**YOUR ASSIGNMENT**
Transcribe exactly each line of the entries, from the opening line to the line with "has width=1398, height=972.", with both of those lines included.
════════
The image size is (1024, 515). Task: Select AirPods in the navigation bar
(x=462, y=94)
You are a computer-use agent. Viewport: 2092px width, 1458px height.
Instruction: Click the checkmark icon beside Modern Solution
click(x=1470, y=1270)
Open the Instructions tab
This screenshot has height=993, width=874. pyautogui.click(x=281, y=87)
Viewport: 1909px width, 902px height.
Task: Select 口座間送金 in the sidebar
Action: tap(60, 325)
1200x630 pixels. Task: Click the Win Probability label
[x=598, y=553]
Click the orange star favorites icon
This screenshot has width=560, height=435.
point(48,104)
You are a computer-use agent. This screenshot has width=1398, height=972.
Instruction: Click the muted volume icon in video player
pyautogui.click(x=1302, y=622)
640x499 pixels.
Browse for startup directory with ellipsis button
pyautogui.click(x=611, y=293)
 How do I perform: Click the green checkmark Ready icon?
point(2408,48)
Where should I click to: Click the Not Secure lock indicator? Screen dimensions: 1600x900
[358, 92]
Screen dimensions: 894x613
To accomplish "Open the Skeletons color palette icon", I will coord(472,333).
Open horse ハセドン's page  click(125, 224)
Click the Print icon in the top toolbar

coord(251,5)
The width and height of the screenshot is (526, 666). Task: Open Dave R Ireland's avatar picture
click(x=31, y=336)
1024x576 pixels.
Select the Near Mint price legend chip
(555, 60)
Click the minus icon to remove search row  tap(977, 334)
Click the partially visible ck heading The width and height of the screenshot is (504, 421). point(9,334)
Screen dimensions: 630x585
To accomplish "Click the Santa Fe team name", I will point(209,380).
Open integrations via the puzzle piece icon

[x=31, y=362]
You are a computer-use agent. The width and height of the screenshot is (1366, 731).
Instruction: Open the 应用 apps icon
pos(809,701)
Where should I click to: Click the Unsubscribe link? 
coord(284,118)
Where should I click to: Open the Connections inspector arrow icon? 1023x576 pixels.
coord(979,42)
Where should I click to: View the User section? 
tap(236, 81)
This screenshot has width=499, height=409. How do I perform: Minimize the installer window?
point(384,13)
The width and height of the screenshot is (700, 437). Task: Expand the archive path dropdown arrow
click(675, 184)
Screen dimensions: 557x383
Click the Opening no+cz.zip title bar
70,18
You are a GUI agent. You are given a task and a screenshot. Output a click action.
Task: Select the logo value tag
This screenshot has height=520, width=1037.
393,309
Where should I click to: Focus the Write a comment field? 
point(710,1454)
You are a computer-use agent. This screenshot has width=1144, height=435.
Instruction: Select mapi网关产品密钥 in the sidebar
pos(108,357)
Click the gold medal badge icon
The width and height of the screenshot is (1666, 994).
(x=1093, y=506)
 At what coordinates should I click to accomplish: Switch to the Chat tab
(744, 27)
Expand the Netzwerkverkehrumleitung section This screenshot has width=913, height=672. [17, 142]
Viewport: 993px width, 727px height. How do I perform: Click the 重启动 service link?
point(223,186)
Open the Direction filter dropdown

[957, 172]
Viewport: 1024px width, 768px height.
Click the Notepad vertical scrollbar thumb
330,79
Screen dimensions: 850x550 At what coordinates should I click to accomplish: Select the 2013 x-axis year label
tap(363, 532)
════════
**THE ANSWER**
The image size is (1024, 515). Task: Select AirPods in the navigation bar
(x=462, y=94)
You are a computer-use agent. Viewport: 2092px width, 1458px height.
Instruction: Click the checkmark icon beside Modern Solution
click(x=1470, y=1270)
Open the Instructions tab
This screenshot has height=993, width=874. pyautogui.click(x=281, y=87)
Viewport: 1909px width, 902px height.
Task: Select 口座間送金 in the sidebar
Action: tap(60, 325)
1200x630 pixels. Task: Click the Win Probability label
[x=598, y=553]
Click the orange star favorites icon
This screenshot has width=560, height=435.
point(48,104)
You are a computer-use agent. This screenshot has width=1398, height=972.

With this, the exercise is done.